We do not believe these authorities support the contention of petitioner. In Eisenberg v. Superior Court, supra, the court said:
"It is equally clear that the perfection of an appeal does not deprive the lower court of its jurisdiction to proceed upon any other matter embraced in the action unless it is a proceeding 'upon the judgment or order appealed from or upon the matters embraced therein'. (Code Civ. Proc., sec. 946; 2 Cal.Jur. 418 et seq.)"
In the County of Sutter v. Superior Court, 188 Cal. 292 [204 P. 849], the court, considering a move to bring in new parties, held that the superior court was a court of general jurisdiction and its powers extended to bringing in new parties to an action and to the dismissal of the action against any person improperly joined, and said:
"These matters are incidental to its exercise of jurisdiction in any cause pending before it, and if it erroneously directs that a new party be brought in, such erroneous action is not an excess of jurisdiction, but is an erroneous exercise thereof which may be corrected on appeal. Even if an order made as an incident in the progress of a case involves a question of jurisdiction, prohibition cannot be invoked to annul the order to stop proceedings under it."
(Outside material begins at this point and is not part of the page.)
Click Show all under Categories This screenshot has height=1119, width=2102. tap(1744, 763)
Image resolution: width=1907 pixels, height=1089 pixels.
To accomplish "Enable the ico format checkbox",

In People v. Whitney, 47 Cal. 584, it was held prohibition would not lie after the taking of an appeal from an order denying a motion from a change of venue.
In the recent case of Fitts v. Superior Court, 4 Cal. 2d 514 [51 PaCal.2d 66, 102 A.L.R. 290], the court there said:
"In this state, generally speaking, the rule has been strictly adhered to that neither prohibition, nor any other writ, the sole object of which is to try the question of jurisdiction, can be made to subserve the purposes of a writ of error or to be extended in its corrective scope to the review of errors of law committed by any 'tribunal, corporation, board or *459 person', in a proceeding of which such 'tribunal, corporation, board or person', has jurisdiction under the law. This doctrine has been declared in numerous decisions."
[2] In the instant case respondent court had jurisdiction to determine as a matter of procedure whether it should try the issues raised by the complaint and answer, and leave the issues formed by the cross-complaint to be determined later, or to await the action of a reviewing court to determine whether or not the cross-complaint was well founded, before proceeding with the trial. It is only when a court is proceeding without jurisdiction or is assuming an unauthorized power that prohibition will lie. (Cooke v. Superior Court, 73 Cal. App. 744 [239 P. 381]; United etc. Co. v. Superior Court, 205 Cal. 167 [270 P. 184]; Lightner Min. Co. v. Superior Court, 14 Cal. App. 642 [112 P. 909]; Apartment etc. Corp. v. Will, 69 Cal. App. 276 [231 P. 349].)
[3] We believe it was a matter of discretion in the trial court to determine to proceed with the trial, and that the court was not abusing its discretion is borne out by section 1062a of the Code of Civil Procedure, which requires that actions for declaratory relief shall be set for trial at the earliest possible date.
We fail to see wherein an appeal will not be adequate for all purposes.
The writ, therefore, should be denied, and it is so ordered.
Thompson, J., and Plummer, J., concurred.